This is a sample project with the scope of understanding the Banzai Cloud's Banzai Pipeline CI/CD workflow.
The project consists of a simple Spark job that performs basic operations on the SF police incident data.
The format and the description of the data is available here here
- A Banzai Cloud Control Plane needs to be running and accessible
- The data needs to be downloaded from the above mentioned location and uploaded to an arbitrary S3 bucket (eventually made publicly readable)
Configuration required to hook in into the Banzai Pipeline CI/CD workflow
In order for a project to be part of a Banzai Pipeline CI/CD workflow it must contain a specific configuration file: .pipeline.yml
in its root folder.
In short: the configuration file contains the steps the project needs to go through the workflow from provisioning the environment, building the code, running tests to being deployed and executed along with project specific variables (eg.:credentials, program arguments, etc needed to assemble the execution command -
spark-submit
in this case).
The current configuration comes with the location of the dataset pointing to a publicly readable S3 bucket (Warning: This may change!).

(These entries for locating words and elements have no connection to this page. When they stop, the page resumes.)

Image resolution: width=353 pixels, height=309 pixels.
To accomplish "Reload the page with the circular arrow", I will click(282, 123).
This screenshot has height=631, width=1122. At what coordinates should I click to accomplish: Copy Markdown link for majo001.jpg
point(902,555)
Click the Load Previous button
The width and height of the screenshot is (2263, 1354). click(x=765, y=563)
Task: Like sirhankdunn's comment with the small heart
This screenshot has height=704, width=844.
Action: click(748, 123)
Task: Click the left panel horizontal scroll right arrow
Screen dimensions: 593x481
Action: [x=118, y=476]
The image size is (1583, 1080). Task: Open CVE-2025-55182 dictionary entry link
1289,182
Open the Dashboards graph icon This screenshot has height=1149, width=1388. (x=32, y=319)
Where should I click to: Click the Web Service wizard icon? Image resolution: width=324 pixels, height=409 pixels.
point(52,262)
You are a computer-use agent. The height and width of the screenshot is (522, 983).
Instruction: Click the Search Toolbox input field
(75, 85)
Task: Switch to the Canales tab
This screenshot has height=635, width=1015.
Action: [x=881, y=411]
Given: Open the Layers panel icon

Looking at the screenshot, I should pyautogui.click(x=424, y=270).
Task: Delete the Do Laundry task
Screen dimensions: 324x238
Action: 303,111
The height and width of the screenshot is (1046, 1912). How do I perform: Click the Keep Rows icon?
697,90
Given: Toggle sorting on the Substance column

Edit the '.pipeline.yml' file and change the value of the spark_app_args
, --dataPath
argument to point to the proper location of your dataset:
...
spark_app_args: --dataPath s3a://<your-bucket>/<your-pdi-data>.csv
The configuration file for this project is .pipeline.yml
plugin_endpoint: http://<host/ip>/pipeline/api/v1
The pipeline runs on the Banzai Cloud Control Plane, so this value should point to the hostname/ip of the machine hosting it.
plugin_user: <admin>
plugin_password: <example>
These credentials specify the user of the Pipeline API.